Filter the listing below down to the lines containing the word "dimensions".

_Source information_:
..........
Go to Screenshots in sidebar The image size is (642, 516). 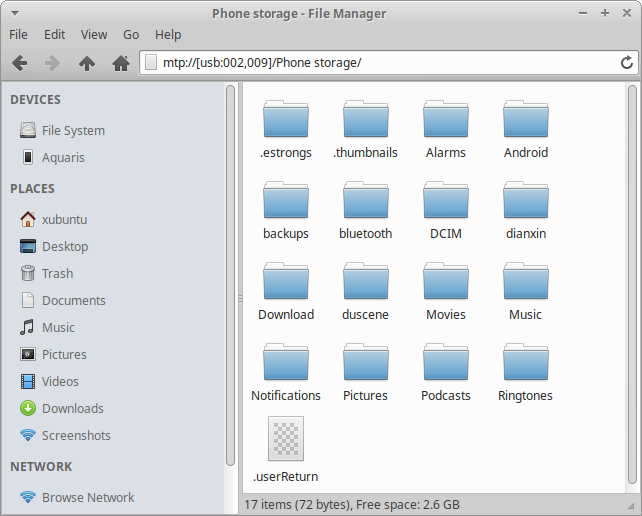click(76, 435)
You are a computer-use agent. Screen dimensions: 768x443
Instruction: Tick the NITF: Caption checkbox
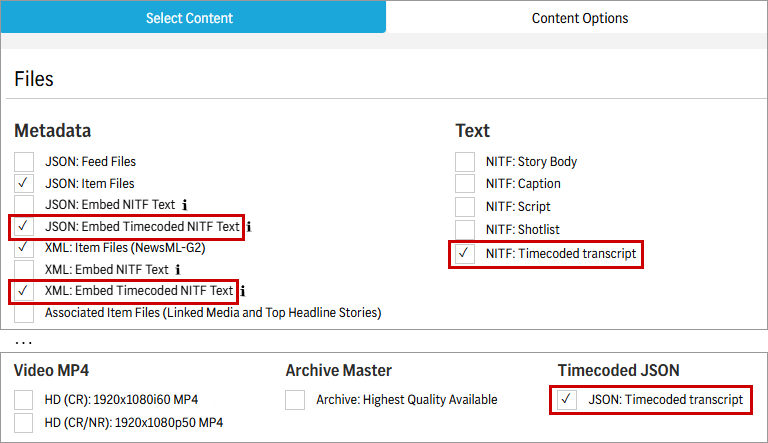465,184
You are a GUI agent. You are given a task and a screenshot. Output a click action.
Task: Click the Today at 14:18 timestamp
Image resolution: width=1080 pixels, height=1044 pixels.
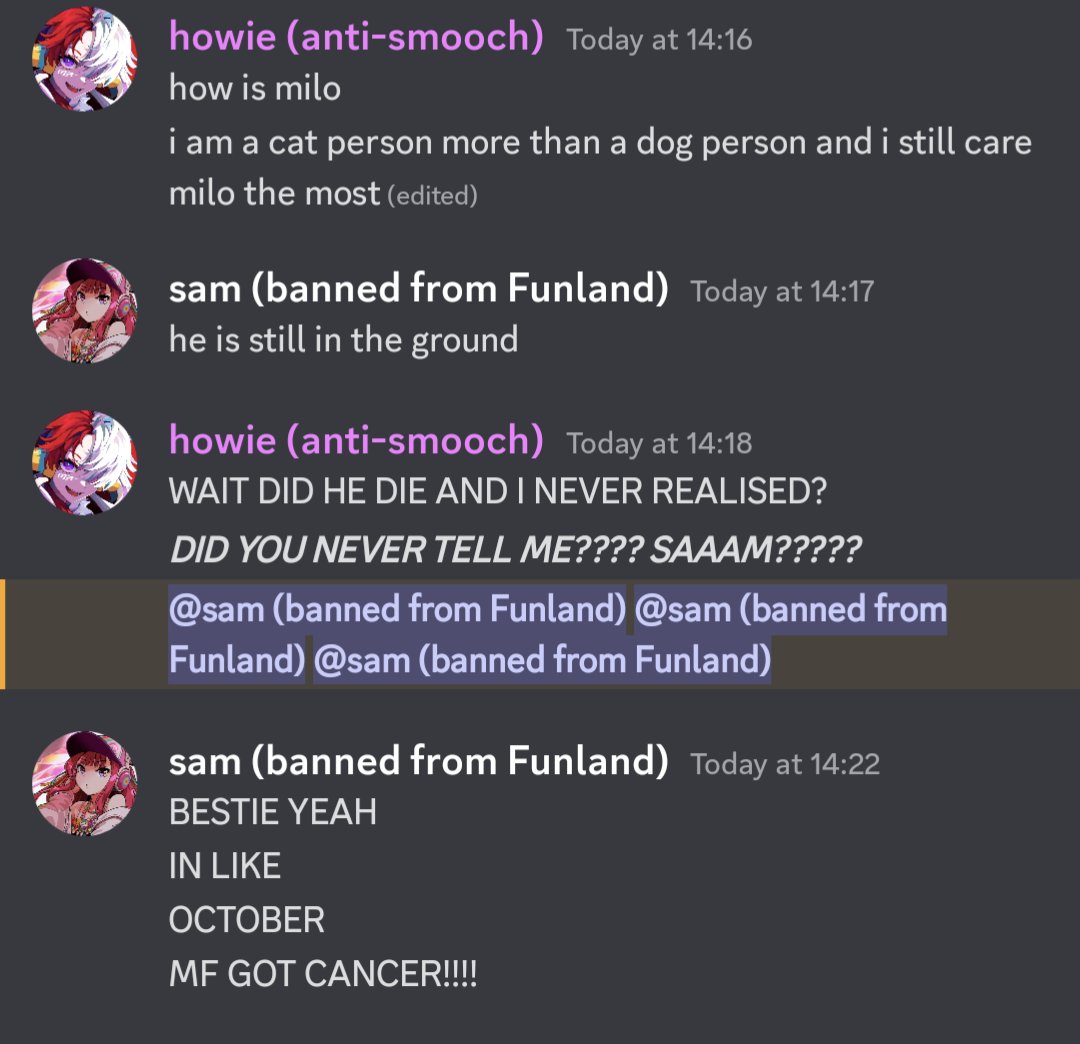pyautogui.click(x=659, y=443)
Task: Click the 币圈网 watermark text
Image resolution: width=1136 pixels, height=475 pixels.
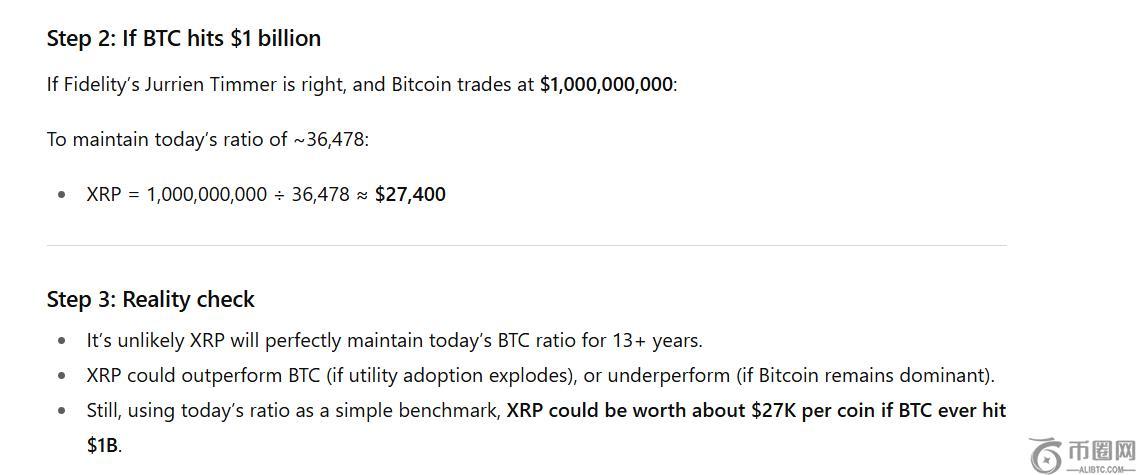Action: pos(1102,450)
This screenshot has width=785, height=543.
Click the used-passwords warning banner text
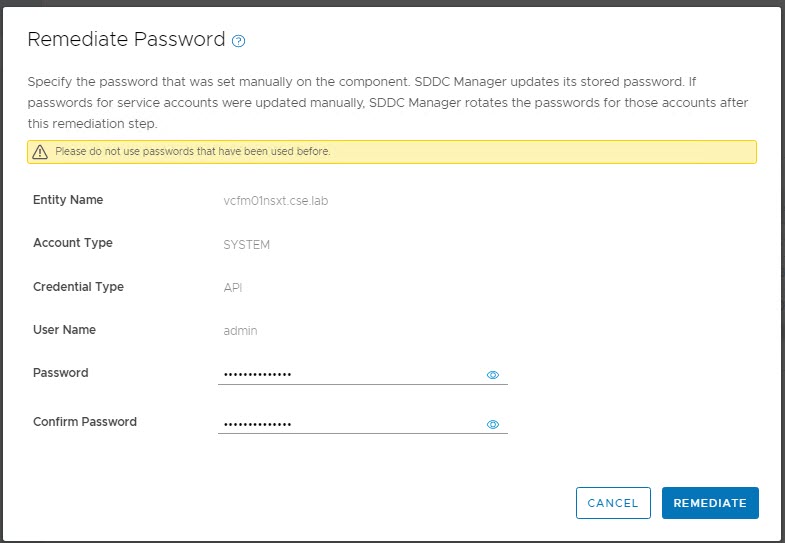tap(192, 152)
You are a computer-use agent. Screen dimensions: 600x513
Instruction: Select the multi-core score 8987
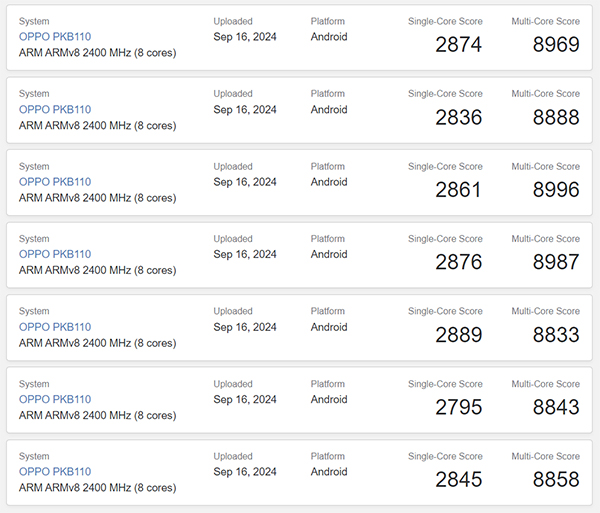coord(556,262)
..........
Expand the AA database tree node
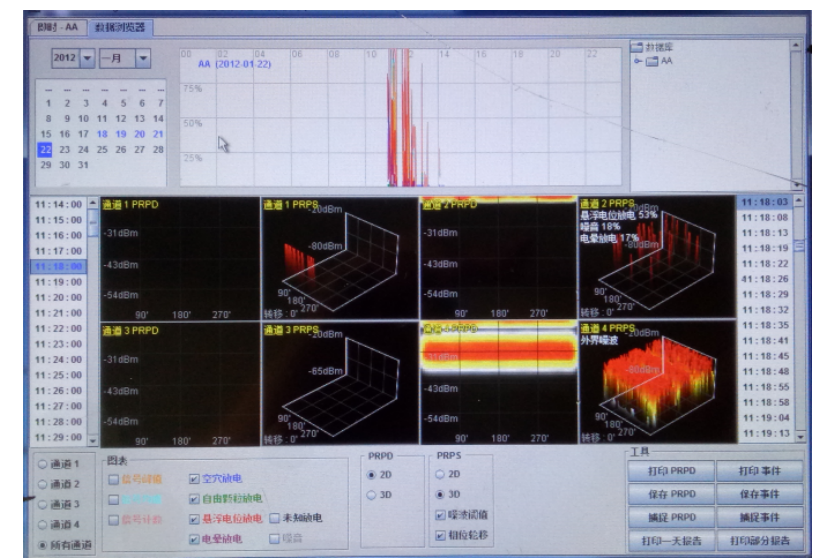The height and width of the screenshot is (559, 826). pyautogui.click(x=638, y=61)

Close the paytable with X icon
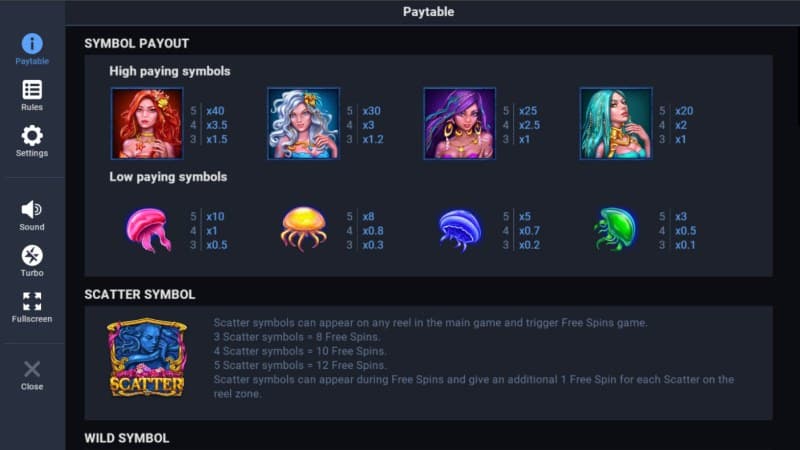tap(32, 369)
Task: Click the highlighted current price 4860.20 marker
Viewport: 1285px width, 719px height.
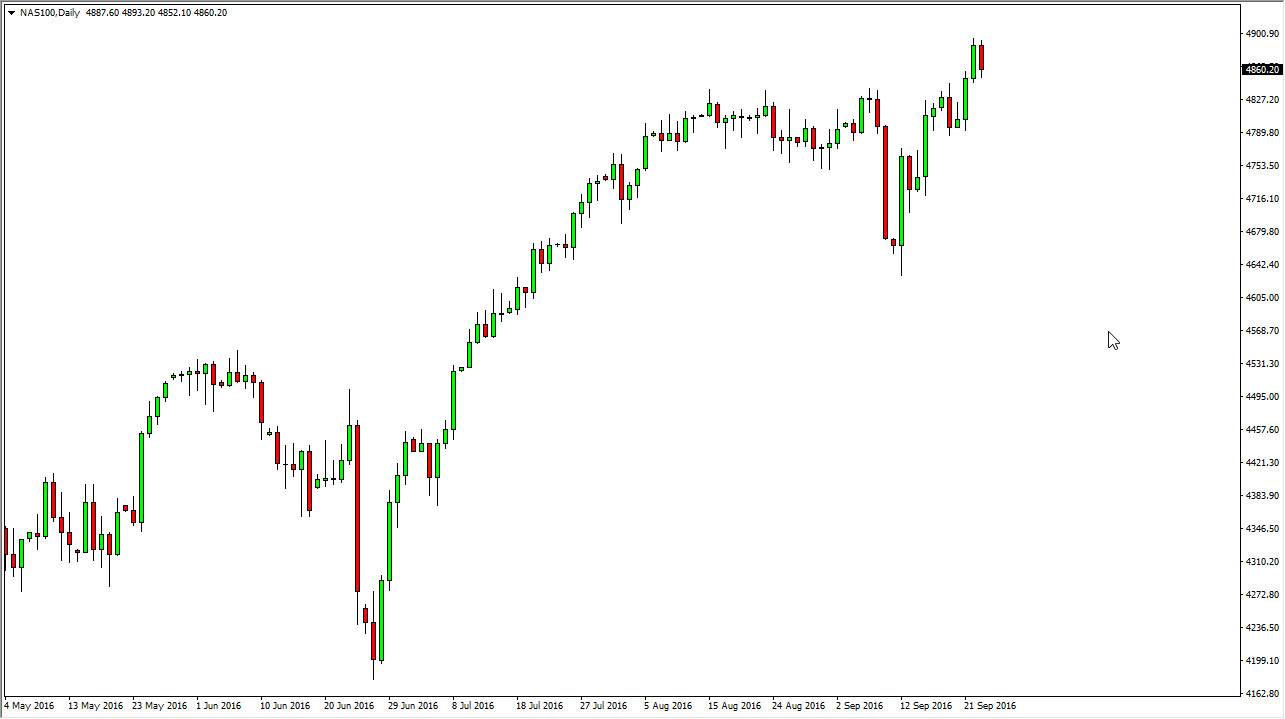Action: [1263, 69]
..........
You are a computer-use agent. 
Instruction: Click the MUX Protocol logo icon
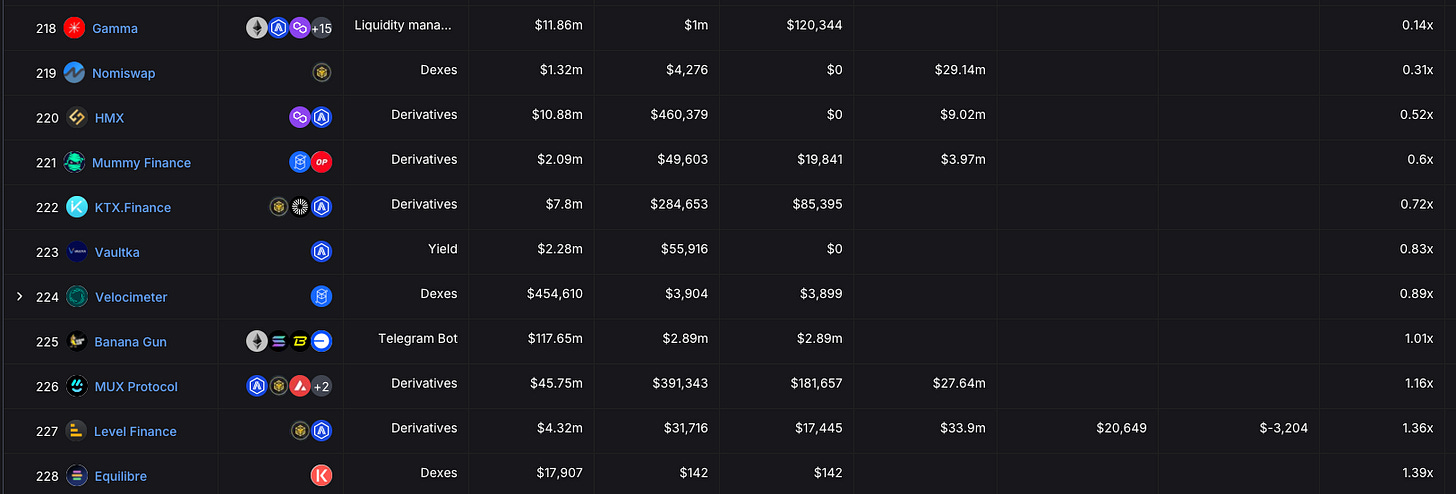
..........
_Response below_:
You are a computer-use agent. Screen dimensions: 768x443
You are a computer-use agent. Screen dimensions: 600x513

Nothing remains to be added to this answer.